As I said in that piece, the following language in the Fokker Services case is the reason for the Court’s focus as set forth in today’s Order because there seems to be no way around the following:
While the exclusion of time is subject to “the approval of the court,” there is no ground for reading that provision to confer free-ranging authority in district courts to scrutinize the prosecution’s discretionary charging decisions. Rather, we read the statute against the background of settled constitutional understandings under which authority over criminal charging decisions resides fundamentally with the Executive, without the involvement of—and without oversight power in—the Judiciary.
Recall that the Fokker Services case involved a question about language in the “Speedy Trial Act,” a statute passed by Congress and signed into law by the President. That statute provides that agreements between the parties to “exclude time” under the provisions of the Act are only effective with “approval of the court.” Rule 48(a) — a procedural rule, not a statute — requires “leave of court” before a government motion to dismiss a criminal case will be granted.
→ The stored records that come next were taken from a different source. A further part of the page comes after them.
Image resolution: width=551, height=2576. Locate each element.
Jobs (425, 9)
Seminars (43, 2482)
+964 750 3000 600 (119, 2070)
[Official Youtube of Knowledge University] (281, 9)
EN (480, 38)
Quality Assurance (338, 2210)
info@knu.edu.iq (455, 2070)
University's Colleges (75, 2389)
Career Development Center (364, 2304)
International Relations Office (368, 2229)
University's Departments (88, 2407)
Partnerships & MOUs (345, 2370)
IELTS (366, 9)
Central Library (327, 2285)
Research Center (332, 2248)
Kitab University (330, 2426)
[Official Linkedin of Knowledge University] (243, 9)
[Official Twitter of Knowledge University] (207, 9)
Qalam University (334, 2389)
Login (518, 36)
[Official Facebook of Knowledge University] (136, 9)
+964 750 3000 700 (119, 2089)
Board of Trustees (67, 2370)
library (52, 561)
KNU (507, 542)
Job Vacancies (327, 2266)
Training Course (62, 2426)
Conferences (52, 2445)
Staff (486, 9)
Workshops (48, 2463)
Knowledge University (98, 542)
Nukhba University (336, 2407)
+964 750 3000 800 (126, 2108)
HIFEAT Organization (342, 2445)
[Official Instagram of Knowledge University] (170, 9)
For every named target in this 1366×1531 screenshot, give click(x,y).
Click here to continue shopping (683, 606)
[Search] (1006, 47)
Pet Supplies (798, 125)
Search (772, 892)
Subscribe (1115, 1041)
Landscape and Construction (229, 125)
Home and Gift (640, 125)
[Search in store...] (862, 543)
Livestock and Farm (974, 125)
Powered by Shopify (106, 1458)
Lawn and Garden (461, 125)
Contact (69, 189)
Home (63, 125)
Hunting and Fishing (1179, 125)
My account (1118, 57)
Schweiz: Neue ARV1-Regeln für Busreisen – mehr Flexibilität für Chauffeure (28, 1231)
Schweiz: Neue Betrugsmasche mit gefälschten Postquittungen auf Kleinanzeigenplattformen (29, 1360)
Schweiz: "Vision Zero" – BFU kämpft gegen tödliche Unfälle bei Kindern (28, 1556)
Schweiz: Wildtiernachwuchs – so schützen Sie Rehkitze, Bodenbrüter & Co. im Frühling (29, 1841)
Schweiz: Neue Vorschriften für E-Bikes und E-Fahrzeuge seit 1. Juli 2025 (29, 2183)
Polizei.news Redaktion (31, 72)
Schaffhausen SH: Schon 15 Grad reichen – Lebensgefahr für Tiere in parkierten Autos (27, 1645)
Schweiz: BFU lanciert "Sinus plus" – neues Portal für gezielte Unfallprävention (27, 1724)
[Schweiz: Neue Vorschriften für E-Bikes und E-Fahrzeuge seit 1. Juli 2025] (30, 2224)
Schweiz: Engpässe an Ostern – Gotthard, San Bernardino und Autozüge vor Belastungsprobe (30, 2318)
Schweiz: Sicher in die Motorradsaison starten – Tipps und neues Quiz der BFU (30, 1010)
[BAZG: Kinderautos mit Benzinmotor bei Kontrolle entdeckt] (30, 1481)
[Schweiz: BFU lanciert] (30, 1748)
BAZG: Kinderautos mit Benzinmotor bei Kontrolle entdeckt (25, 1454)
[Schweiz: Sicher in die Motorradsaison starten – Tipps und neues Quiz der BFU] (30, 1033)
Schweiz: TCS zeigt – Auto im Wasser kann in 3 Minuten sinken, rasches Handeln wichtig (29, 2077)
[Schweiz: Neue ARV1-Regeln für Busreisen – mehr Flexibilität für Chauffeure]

The key to the ruling by the DC Circuit in Fokker Services — as I said in my earlier story — is the point made by the Court there that the kind of “discretion” conferred upon trial courts by language such as that found in the Speedy Trial Act must be interpreted against the backdrop of the constitutional framework that places certain discretionary decision-making solely in the province of a different branch of the government. So, while a district court need not be a “rubber stamp” in granting “approval” to exclude time — the question before it in Fokker Services — that does not mean a district court can rely on that authority as a basis to conduct a review of the justification offered when the issue in question involves discretionary decision-making on matters solely committed to the Executive Branch.
That Judge Sullivan might disagree with the rationale advanced by the DOJ in the motion to dismiss is not pertinent to a determination of whether the motion is properly grounded — and the “leave of court” condition is most properly read as only requiring that such a motion be properly grounded — i.e, there is a factual and/or legal reason for the decision. Because it’s not necessary for Judge Sullivan to agree or accept the rationale put forth in the motion for dismissal to be called for, there is no purpose to be served by the searching inquiry he seems determined to conduct. Unless he can identify in his response a potential course of inquiry that leads to something other than a possible disagreement with the motion on factual and/or legal grounds, the Appeals Court is likely to grant the Petition and issue a Writ of Mandamus directing Judge Sullivan to dismiss the case forthwith.
Lastly, depending on the tenor and tone of his response, he could be opening himself up to a Writ of Mandamus directing that the case be reassigned to another district court judge for a decision on all pending motions. That might ultimately be the simplest path for the Court of Appeals to take, and would not necessitate that it weigh in at all on the substance of the procedural question raised by the Petition.
One thing to watch closely in terms of how Judge Sullivan responds — the Order issued today does not block his ability to allow amicus briefs to be filed. He could respond by delivering a sudden flurry of orders granting leave of court for the filing of individual amicus briefs, most of which will be aimed at providing to Judge Sullivan exactly the response that the Appeals Court has directed him to provide.